By the way I have a great site for those who would like to see some emotions that the baby can really feel and demonstrate them.... this is a video clip of a baby crying in-utero!
http://dsc.discovery.com/news/media/fetalcryingvideo.html
you'll probably need to cut and paste it - enjoy!
April 18th
Finally begining to feel better now. I am still incredibly exhausted and have night sickness after supper, but I have way more energy and able to get some things done around the house. By the evening I feel totally done but at least I can do most of the things I want to during the day - I think the weather change is helping a lot too. I am still working. running my daycare and photography businesses, but thankfully it isn't overwhelmingly busy.

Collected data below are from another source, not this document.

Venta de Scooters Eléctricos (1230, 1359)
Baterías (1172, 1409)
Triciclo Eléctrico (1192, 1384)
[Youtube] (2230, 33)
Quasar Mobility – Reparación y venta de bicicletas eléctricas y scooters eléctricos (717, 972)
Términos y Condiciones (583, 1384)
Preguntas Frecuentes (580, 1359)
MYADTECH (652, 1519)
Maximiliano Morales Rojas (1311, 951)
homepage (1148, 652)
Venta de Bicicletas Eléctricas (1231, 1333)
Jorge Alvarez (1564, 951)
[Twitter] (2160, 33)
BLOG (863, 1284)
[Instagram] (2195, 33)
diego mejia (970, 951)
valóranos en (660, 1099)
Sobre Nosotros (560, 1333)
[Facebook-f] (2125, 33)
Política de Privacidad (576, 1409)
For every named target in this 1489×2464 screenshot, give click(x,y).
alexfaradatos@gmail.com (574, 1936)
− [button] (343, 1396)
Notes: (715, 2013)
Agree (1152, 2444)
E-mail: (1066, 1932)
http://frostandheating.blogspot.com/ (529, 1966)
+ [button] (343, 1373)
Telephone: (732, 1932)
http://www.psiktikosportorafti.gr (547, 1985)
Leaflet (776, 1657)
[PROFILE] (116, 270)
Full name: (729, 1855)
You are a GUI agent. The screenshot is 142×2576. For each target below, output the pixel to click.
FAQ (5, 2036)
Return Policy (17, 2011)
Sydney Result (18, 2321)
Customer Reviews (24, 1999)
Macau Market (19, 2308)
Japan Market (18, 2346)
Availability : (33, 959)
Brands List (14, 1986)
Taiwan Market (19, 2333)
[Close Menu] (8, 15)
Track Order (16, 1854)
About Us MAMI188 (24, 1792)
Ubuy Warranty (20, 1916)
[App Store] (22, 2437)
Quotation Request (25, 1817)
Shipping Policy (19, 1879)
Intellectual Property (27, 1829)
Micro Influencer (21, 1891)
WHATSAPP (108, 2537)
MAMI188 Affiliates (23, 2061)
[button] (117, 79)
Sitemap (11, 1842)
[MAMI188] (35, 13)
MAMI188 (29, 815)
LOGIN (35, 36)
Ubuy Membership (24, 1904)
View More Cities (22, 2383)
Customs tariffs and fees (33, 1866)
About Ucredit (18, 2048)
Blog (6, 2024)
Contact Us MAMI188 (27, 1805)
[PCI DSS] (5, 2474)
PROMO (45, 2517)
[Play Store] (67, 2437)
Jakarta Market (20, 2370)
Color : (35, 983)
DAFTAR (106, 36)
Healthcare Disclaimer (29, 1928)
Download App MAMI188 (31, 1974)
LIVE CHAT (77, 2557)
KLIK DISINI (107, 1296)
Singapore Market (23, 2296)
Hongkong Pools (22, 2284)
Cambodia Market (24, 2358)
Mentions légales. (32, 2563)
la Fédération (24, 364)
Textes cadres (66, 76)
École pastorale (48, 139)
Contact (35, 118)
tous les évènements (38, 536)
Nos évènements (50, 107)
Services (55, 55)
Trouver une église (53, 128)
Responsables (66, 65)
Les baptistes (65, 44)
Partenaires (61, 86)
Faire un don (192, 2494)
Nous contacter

My partner, Wade, has been so fantastic. He is so patient and tries hard to sympathize with me... as shows his 10lb weight gain and mysterious lower back pains. : ) We are looking at buying a new house so we can move our family together and start out fresh.... This is Wade's first biological child, though he is a wonderful father to my other two from a previous realationship. We never moved in together b/c I didn't want us to live together until we got married, but as usual things haven't really gone to plan. ;)
Anyway, we finally have a prenatal doctor who is really laid back, hands in pockets and willing to let me do things how I want from start to finish, which is a big relief for me. I am a self birther... meaning I don't like ppl talking, touching or otherwise involved with me - that all distracts we too much and I can't handle the pains as well. We are looking at hiring a doula to support Wade though, with this being his first we aren't sure how he'll handle the pressures and stresses that inevitably coem with labour and delivery. My sister will be there as well to help coach him and me as she knows how it goes with me since she has been my labour partner through the last two as well.
Anyway... things are going better and are definatly looking up!